Former presidents
Even less clear are the intentions of former presidents Akbar Hashemi Rafsanjani and Mohammad Khatami, whose moderate candidacies would radically alter the contest. Both appear reluctant to stand unless given the nod from Khamenei but neither have ruled themselves out.
"I will not enter the field without his consent," Rafsanjani said this week, according to the Mehr news agency. "If circumstances are such that there will be conflicts and disputes between me and the leader, we will all lose."
He was president from 1989 to 1997. Khatami, a reformist who succeeded Rafsanjani until 2005, retains much popularity, especially among secular middle classes, youth and women voters.
"Khatami is definitely the most loved," said a social media consultant in Tehran working for a reformist campaign. "Everyone is waiting for his response. The Qalibaf and Velayati staff are calling his office constantly to see if he will run."
Both Rafsanjani and Khatami have been sidelined since 2009 and their association with reformist leaders Mirhossein Mousavi and Mehdi Karoubi - losing candidates to Ahmadinejad in 2009 and under house arrest for more than two years - has attracted sharp criticism from hardliners.

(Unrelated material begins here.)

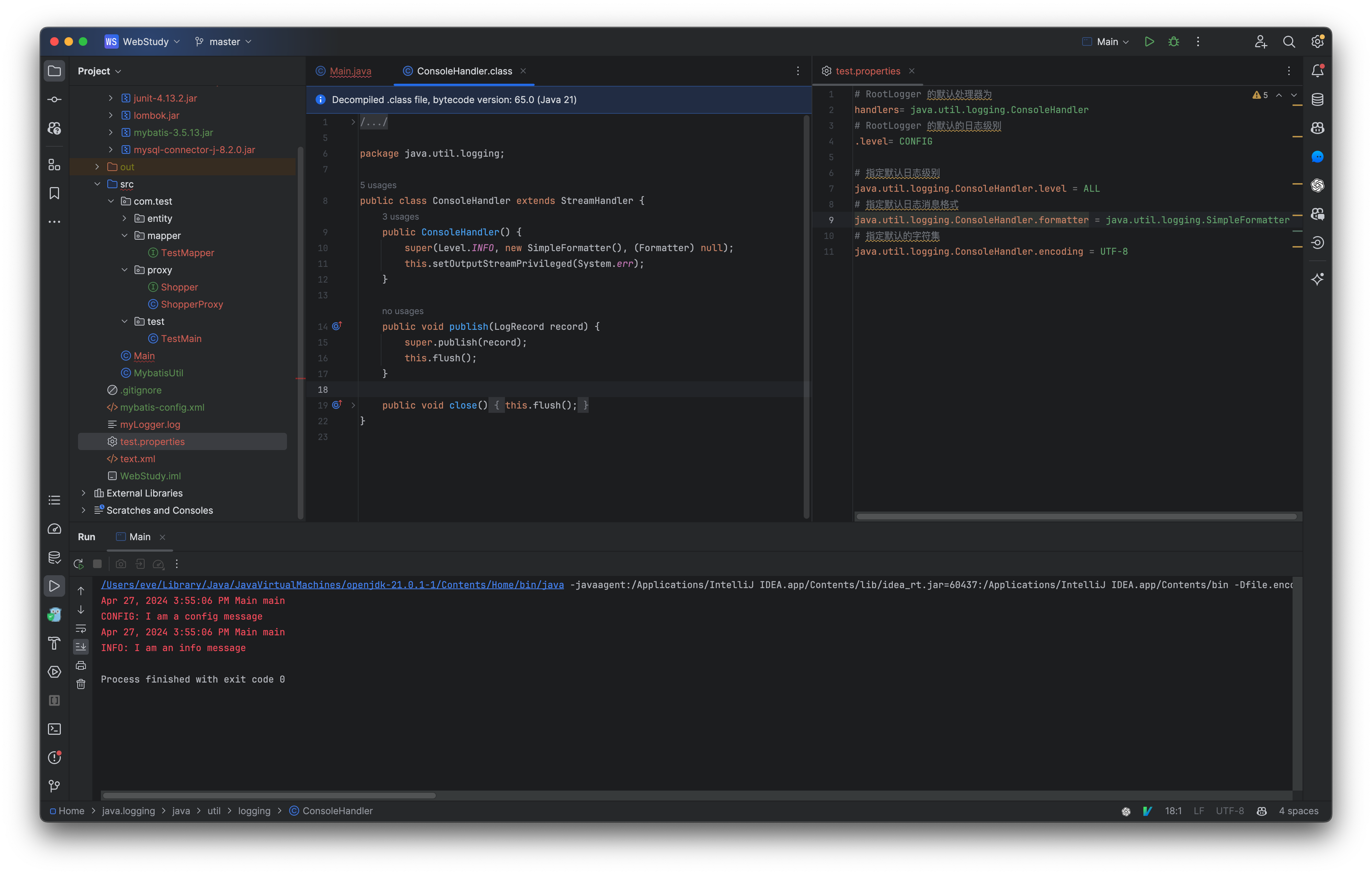Toggle scroll-to-end in the Run console
Screen dimensions: 1372x875
coord(81,646)
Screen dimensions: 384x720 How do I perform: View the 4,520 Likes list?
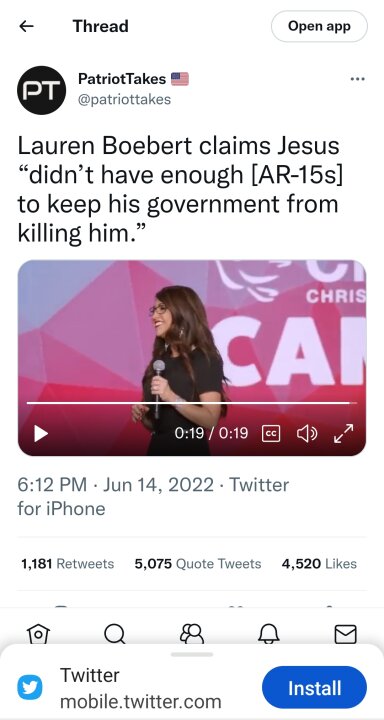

Mainstream contenders are not the only ones facing pressure from the authorities. Hooshang Amirahmadi, an academic living in the United States, intends to take part in the election to call for economic reform and ending confrontation with Washington but said that officials have tried to discourage him from standing.
"I was in Tehran two weeks ago and they told me to stay away," he told Reuters from New Jersey, where he is a professor of planning and public policy at Rutgers University.
"They said that my safety is in danger. They are really nervous and that surprises me."